Thesis of Samuele Langhi


Subject:
Efficiently Tracking Inconsistencies over Data Streams

Start date: 01/10/2021
End date (estimated): 01/10/2024

Advisor: Angela Bonifati
Coadvisor: Riccardo Tommasini

Summary:

Continuous querying has emerged as a prevalent paradigm in managing streaming data, yet the study of data quality in such scenarios remains underexplored. In this context, ensuring data consistency is paramount for accurate and trustworthy query results. Traditional approaches to quality-informed query answering in static environments do not seamlessly translate to streaming scenarios.

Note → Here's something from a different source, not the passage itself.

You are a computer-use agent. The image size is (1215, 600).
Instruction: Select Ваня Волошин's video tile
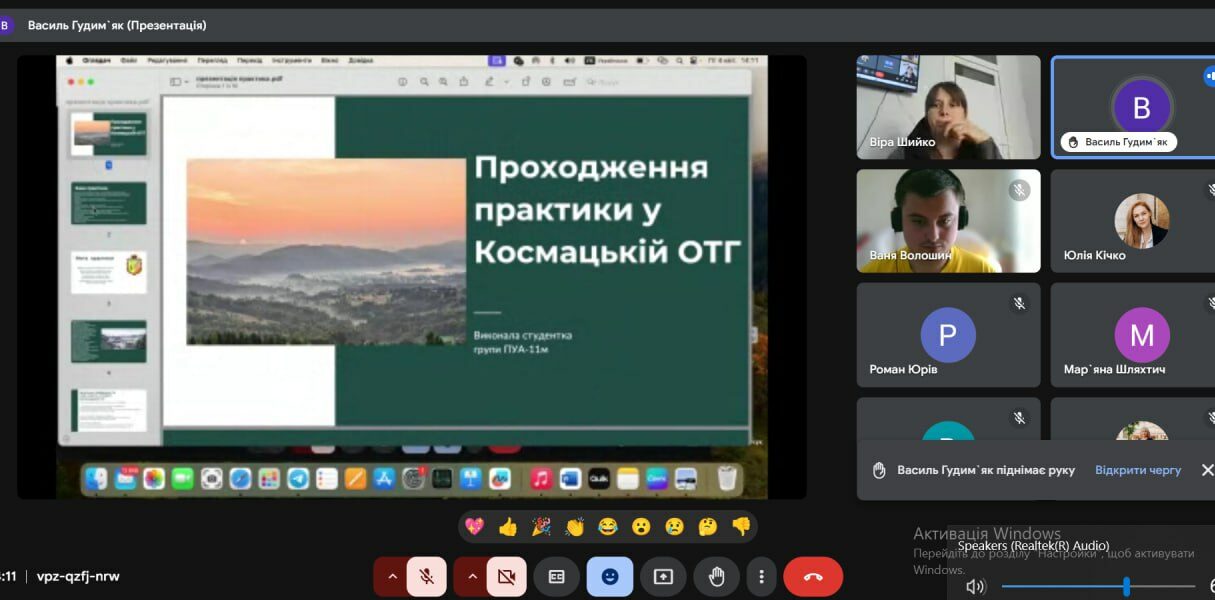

We propose a novel approach, termed consistency-aware query answering, which annotates data with inconsistency degrees instead of directly fixing errors. Leveraging provenance-based annotations and semirings, this approach enables detailed inconsistency tracking without altering the stream itself. However, challenges such as handling unbounded streams and maintaining efficiency persist. Our work addresses these challenges through a two-step process. Firstly, we introduce constraints tailored for streaming data, facilitating consistency analysis over unbounded streams by leveraging their characteristics. We also propose a graph-based approach for efficient inconsistency tracking. Secondly, we design streaming operators capable of preserving the formal guarantees during the annotation process through the integration of provenance management. Our approach offers a promising solution for ensuring data quality in streaming environments.